Requirement: Quote exactly, and only, the lines of the material below from the line with "Go back using the left arrow" through the line with "Viewport: 677px width, 459px".

Data for this task:
= Beginning of Section =
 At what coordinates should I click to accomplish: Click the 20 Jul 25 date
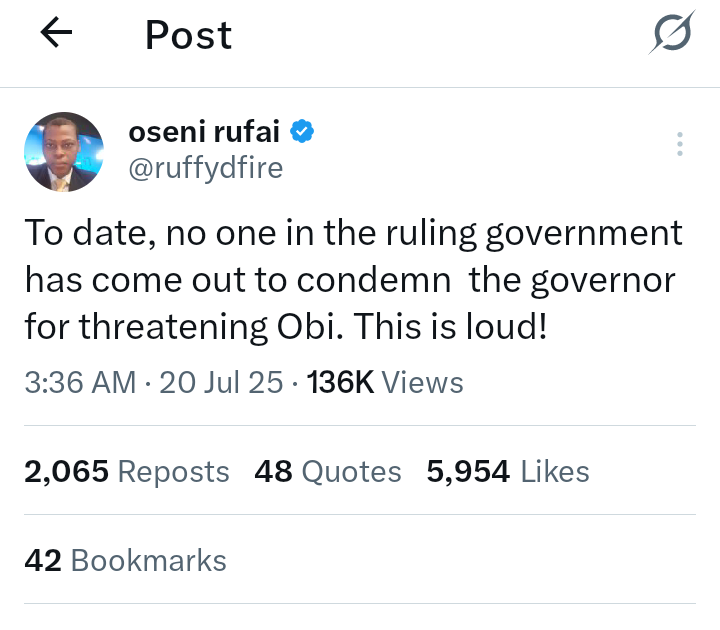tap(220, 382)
= End of Section =
= Beginning of Section =
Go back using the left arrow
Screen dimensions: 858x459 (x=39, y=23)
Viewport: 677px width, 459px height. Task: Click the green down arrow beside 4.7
= End of Section =
= Beginning of Section =
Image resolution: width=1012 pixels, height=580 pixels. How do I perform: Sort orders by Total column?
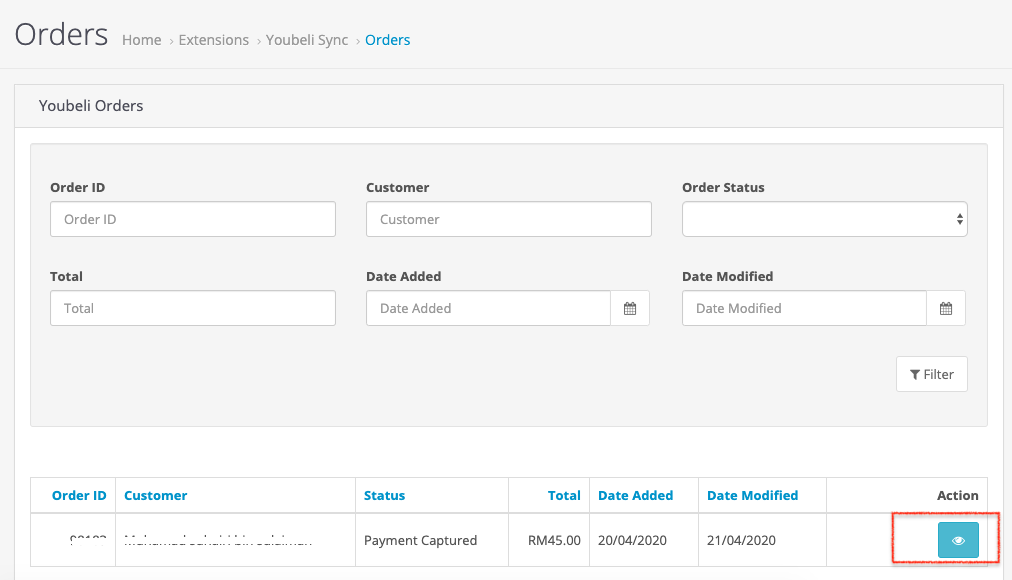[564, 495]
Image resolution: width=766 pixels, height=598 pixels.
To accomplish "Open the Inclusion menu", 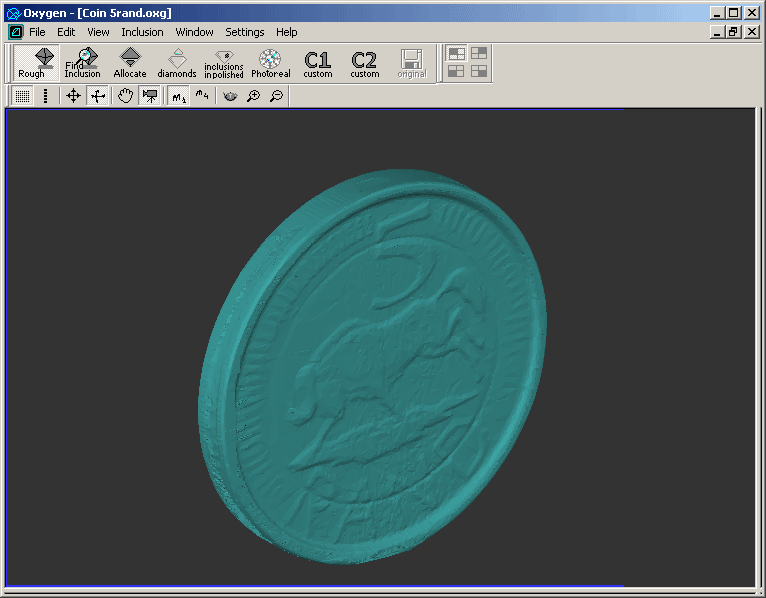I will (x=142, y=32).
= End of Section =
Output of the task:
Go back using the left arrow
Screen dimensions: 858x459 (x=39, y=23)
Viewport: 677px width, 459px height. Task: Click the green down arrow beside 4.7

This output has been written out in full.